Is he stupid?

  • High school teacher here. Would love to know how I can become one of these "average" teachers making $30,000 more than I do..

    Move, I guess? Let's ignore cost of living differences ...

    My brother is a high school teacher in Kentucky. I don't know what he makes now, but just a couple years ago it was about $60k, with probably fifteen years of experience and a master's degree. He's definitely not living in a mansion and dining on expensive caviar every night. I left college with a master's degree too and I make over double what he makes, and I probably do less actual work. Where's the outrage about me?

    Something tells me the "average" this dude's using includes affluent private high schools.

    Some of those privates pay like crap.

    From every person I know who's a teacher, most private schools pay significantly less than public schools. According to the NEA, California teachers had an average salary of 101,084 in 2023-2024. By contrast, Ziprecruiter shows an average of 45,979.

    California is the 1st-ranked state in terms of teacher salaries, but even the 50th-ranked state (Florida) has an average teacher salary of 54,875.

    None of those are starting salaries.

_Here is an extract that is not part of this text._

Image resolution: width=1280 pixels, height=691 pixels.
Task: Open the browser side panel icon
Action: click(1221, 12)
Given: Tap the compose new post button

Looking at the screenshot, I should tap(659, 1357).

To my knowledge, most schools determine salaries based on length and educational credentialing, so a first-year teacher in Florida probably makes significantly less than 50,000 a year.

    Also, I'd trust the salary data of the NEA more than of Ziprecruiter and I've seen pretty wide ranges on California private school salaries (anywhere from 45 - 70k), but still comfortably lower than public the NEA average for public school teachers.

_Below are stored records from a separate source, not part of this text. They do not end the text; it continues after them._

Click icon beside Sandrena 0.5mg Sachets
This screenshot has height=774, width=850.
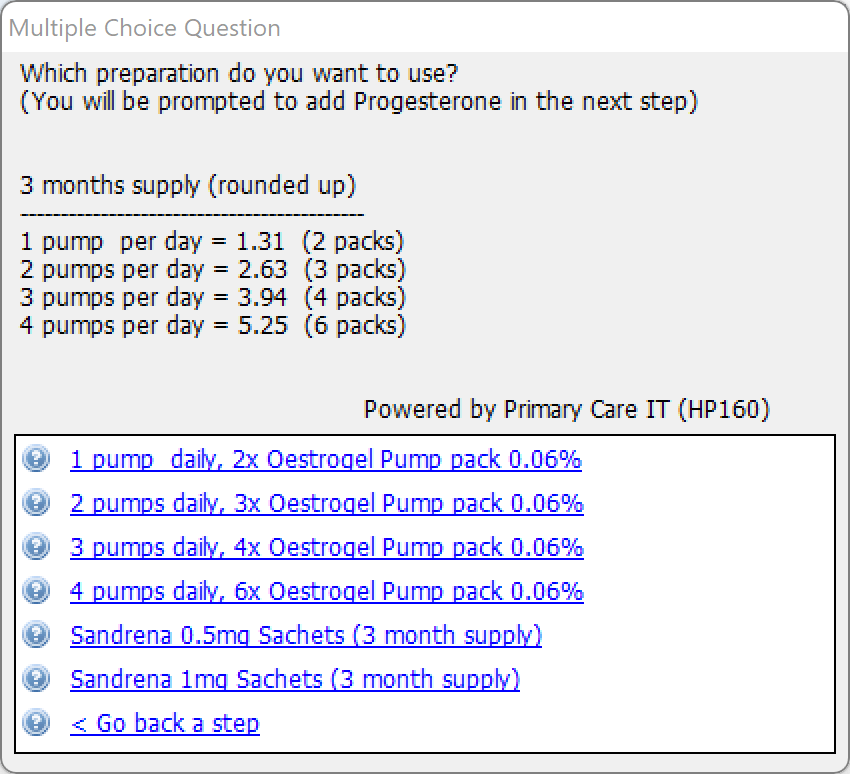36,635
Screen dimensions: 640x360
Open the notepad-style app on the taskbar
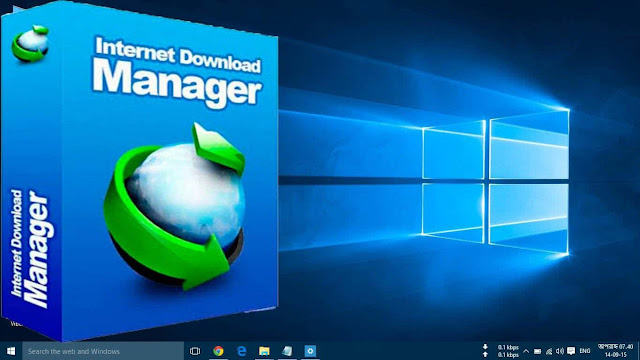[287, 351]
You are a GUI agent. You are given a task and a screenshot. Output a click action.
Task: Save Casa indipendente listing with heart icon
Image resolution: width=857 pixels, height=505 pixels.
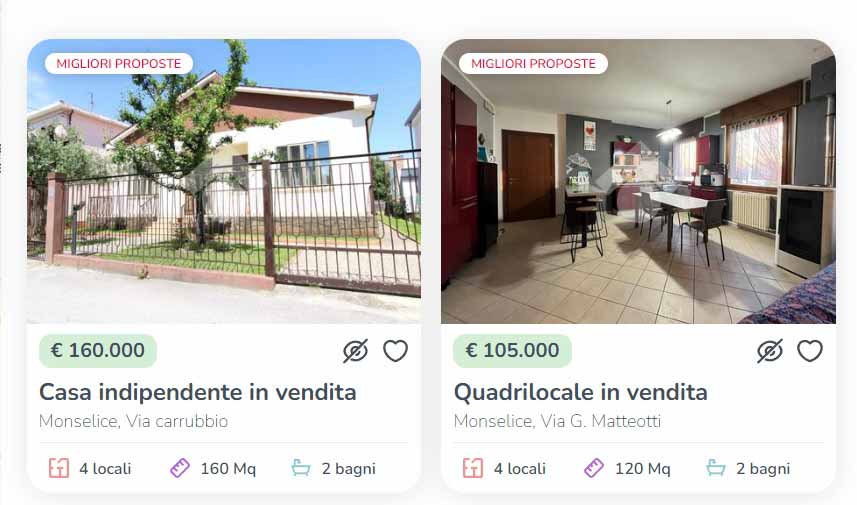[395, 351]
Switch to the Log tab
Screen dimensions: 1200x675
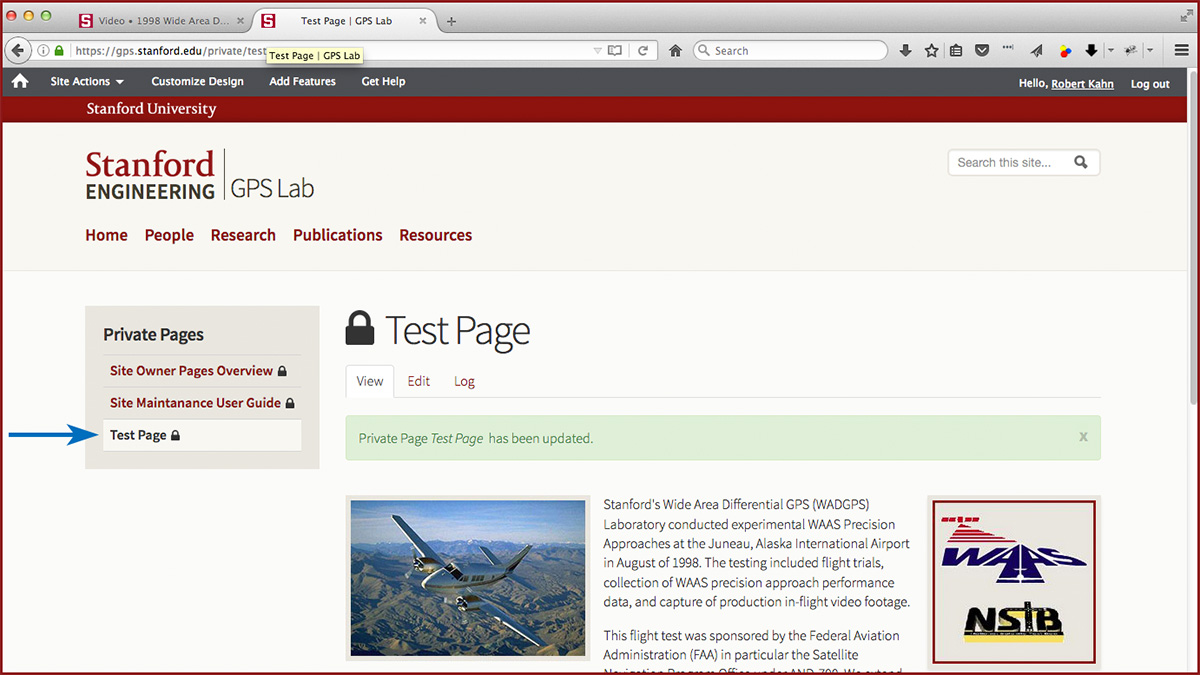click(x=464, y=381)
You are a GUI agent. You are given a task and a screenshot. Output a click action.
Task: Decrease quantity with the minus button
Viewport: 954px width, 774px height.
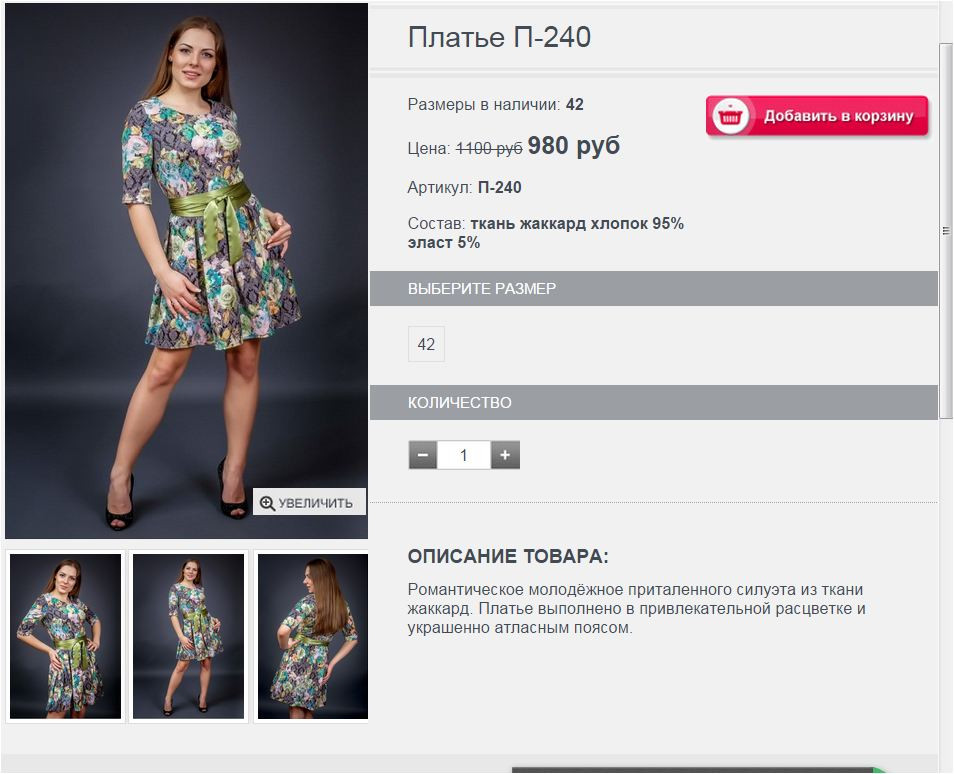pyautogui.click(x=423, y=455)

    (NOTE: Teachers clearly aren't overpaid. Dude's a loser. But like, unions work and through collective bargaining, teachers have actually put themselves in a better position than not. That's a good thing.)

    Private schools generally pay worse

    My cousin broke $100K in less than a decade on Long Island. The median is comfortably in six figures there though this reflects high experience. High COL areas also have relatively high teacher pay, though not enough to compensate for that COL these days.

    move? in DC where i grew up in 2014, many of my public school teachers were making six figures and mean was about $80k/yr -- salary info is public.

  • Worth noting, perhaps, that average teacher salaries are heavily skewed by years of experience. In my district, the starting salary for a teacher with a Bachelor's is 50k; for a Master's, 54k. The average salary is around 80k, but everybody making 80k has been in the system for 20 years.

    If you are in your twenties / early thirties and thinking about having children, it is not particularly encouraging to think that you'll be making a decent salary when you're 45 or 50.

  • “If you consider that they get 2 months off in the summer, they're kind of being paid $94,320.”

    That’s not how any of this works. If we’re going to pretend time off magically raises salary, we may as well say every US worker with PTO is “kind of” making more too… The median US worker makes $80,200 but with 20 days PTO they’re basically making $90,000! 🤯

    Yea, they are entirely ignoring marginal effects, which are likely quite large. 

  • As a statistician, I have been thinking about this for a bit now. I believe for the point they are trying to make, it is okay to use mean and median like this. "On average, a high school teacher can expect to earn as much as the median college graduate income" is a meaningful statement.

    I also looked it up and it seems in the US high school teachers literally don't work during the summer, they are not even under contract. They are free to pursue other jobs in that time, like summer camps, but as another commenter pointed out, simply acting as if they get paid for these two months is a bit stupid.

    The last sentence, that teachers with more advanced degrees earn more, kind of undermines their initial point, because they were talking about an average there.

    This depends on the position. Most teachers I know are under 12 month contracts that spread out their salary (also — health insurance!) they’re not unemployed in summer. Otherwise they’d be able to claim UI then.

    Some positions also do require summer work, for example special education positions may require a teacher to work half the summer in ESY. Teachers don’t get the full 10 weeks off in any case; they’re contracted for more than 180 days.

  • Demand and supply only justifies salaries if I like the jobs in question.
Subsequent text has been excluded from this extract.